* **ACTIONS TO TAKE**:
1. According to the staff coaching article, what role does Stacey Weber hold?
2. Reproduce the part of the staff coaching article that opens with the words containing "Staff Coaching Initiative" and closes with "on the initiative.".

Staff Coaching Initiative Relies on Professional Teamwork to Buoy Students
Denise Galatsianos (left), Literacy Coach, and Stacey Weber (right), Behavior Coach
As part of the District 67 2020-2025 Strategic Plan, educators are creating a District-wide model for coaching aimed at providing collaborative, supportive professional learning partnerships for all staff members.
“The goal of coaching is to provide job-embedded professional learning that impacts teaching practices, which ultimately improves student outcomes,” said Director of Teaching and Learning Jeff McHugh and Executive Director of Student Services Kate Cavanaugh, who are partnering on the initiative.
Ways that coaches can support staff members as they work to improve students’ academic and social-emotional outcomes include:
- Co-teaching a math lesson with a classroom teacher.
- Modeling a teaching strategy for a specials teacher.
- Collaborating with a grade-level team to plan lessons to improve specific student skills.

(Data drawn from a collection)
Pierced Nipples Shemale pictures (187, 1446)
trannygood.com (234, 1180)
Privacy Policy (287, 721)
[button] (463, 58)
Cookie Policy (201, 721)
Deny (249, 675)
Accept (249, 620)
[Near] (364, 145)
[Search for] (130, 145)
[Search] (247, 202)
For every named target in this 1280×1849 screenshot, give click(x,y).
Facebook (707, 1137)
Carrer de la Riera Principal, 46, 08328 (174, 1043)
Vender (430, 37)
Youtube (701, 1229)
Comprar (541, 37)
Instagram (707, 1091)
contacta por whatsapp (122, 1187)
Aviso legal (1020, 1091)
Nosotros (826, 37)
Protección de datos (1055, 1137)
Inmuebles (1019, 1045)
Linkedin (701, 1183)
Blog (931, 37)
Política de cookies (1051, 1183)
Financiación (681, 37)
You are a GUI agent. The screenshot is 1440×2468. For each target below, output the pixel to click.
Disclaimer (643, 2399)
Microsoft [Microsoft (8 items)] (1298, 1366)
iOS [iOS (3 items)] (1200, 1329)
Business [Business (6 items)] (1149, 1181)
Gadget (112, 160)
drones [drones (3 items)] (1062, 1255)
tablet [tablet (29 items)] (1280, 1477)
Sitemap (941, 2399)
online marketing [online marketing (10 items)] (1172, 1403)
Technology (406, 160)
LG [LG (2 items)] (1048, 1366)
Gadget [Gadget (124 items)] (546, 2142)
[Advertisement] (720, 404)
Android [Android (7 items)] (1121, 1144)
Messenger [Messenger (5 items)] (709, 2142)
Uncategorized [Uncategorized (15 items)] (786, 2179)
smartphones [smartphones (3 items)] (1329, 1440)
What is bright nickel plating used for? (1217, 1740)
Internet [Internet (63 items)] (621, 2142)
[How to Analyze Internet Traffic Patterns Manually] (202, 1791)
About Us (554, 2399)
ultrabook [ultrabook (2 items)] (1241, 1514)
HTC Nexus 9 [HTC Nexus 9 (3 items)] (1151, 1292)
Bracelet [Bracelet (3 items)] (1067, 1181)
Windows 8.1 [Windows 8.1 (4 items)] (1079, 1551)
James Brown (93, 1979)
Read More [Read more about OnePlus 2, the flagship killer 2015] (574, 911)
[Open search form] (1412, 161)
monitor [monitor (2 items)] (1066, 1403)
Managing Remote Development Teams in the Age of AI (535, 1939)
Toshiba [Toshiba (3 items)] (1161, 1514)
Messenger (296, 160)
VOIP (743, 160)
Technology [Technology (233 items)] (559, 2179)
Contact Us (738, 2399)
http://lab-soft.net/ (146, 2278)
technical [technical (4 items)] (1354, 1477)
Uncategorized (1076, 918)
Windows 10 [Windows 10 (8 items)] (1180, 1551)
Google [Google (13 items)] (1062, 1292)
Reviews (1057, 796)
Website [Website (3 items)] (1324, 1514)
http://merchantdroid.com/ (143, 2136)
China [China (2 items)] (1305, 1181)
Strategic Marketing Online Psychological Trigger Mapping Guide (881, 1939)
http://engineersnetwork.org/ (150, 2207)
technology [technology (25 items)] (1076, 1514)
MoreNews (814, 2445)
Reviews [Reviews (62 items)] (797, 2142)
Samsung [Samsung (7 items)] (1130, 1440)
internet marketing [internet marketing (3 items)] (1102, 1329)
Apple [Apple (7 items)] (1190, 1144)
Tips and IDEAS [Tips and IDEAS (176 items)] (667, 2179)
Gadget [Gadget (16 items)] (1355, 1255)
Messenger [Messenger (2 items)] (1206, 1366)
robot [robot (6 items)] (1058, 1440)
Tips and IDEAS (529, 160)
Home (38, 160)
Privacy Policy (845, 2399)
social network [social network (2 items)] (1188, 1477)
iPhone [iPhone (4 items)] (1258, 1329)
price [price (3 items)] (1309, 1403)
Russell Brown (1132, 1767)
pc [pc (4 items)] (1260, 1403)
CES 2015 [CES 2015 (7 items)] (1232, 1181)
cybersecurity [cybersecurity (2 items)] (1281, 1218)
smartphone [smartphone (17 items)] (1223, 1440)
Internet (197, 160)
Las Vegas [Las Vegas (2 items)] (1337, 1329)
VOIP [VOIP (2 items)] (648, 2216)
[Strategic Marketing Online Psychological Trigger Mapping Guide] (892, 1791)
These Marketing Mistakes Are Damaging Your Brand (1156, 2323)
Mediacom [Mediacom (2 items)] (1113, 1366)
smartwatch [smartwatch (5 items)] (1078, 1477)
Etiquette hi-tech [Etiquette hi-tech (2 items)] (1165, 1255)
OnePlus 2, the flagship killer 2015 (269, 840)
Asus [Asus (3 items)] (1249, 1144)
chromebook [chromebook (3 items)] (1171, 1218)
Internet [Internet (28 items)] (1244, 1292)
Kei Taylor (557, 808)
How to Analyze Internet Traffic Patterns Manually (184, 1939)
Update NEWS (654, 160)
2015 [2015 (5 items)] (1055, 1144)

* **EXERCISE ANSWERS**:
1. Stacey Weber is the Behavior Coach.

2.
Staff Coaching Initiative Relies on Professional Teamwork to Buoy Students
Denise Galatsianos (left), Literacy Coach, and Stacey Weber (right), Behavior Coach
As part of the District 67 2020-2025 Strategic Plan, educators are creating a District-wide model for coaching aimed at providing collaborative, supportive professional learning partnerships for all staff members.
“The goal of coaching is to provide job-embedded professional learning that impacts teaching practices, which ultimately improves student outcomes,” said Director of Teaching and Learning Jeff McHugh and Executive Director of Student Services Kate Cavanaugh, who are partnering on the initiative.